Publication year - 1993
Publication title -
asia‐oceania journal of obstetrics and gynaecology
Language(s) - English
Resource type - Journals
SCImago Journal Rank - 0.597
H-Index - 50
eISSN - 1447-0756
pISSN - 0389-2328
DOI - 10.1111/j.1447-0756.1993.tb00361.x
Subject(s) - forceps , caesarean section , medicine , obstetrics , forceps delivery , hay , pregnancy , vaginal delivery , surgery , biology , zoology , genetics
A prospective evaluation of 140 forceps deliveries with the Hay's flexion rotation obstetric forceps was undertaken over a 5‐year period.
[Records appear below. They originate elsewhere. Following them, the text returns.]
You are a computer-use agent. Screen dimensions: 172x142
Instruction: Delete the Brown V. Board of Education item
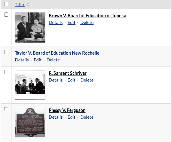coord(87,23)
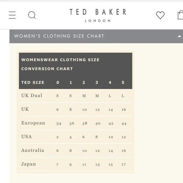Click the Ted Size column label
This screenshot has width=183, height=183.
[33, 83]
The Hay's forceps was used for a variety of indications and included outlet forceps application in 35.7%, low or midforceps application in 29.3% with forceps rotation in 16.4%, 19.3% of applications for an aftercoming head and 19.3% applications at caesarean section. Outlet forceps deliveries had maternal and neonatal outcomes comparable with the Wrigley's short obstetric forceps. Midforceps applications were compared to the Simpson's long forceps, with maternal morbidity at 21% being significantly less, blade marks being the only neonatal morbidity and the Apgar scores being significantly higher with the Hay's forceps. Every forceps application at caesarean section resulted in an easy delivery. Thus the Hay's forceps with innovations such as parallelism and flexion potential could revalidate the role of the forceps in contemporary obstetrics.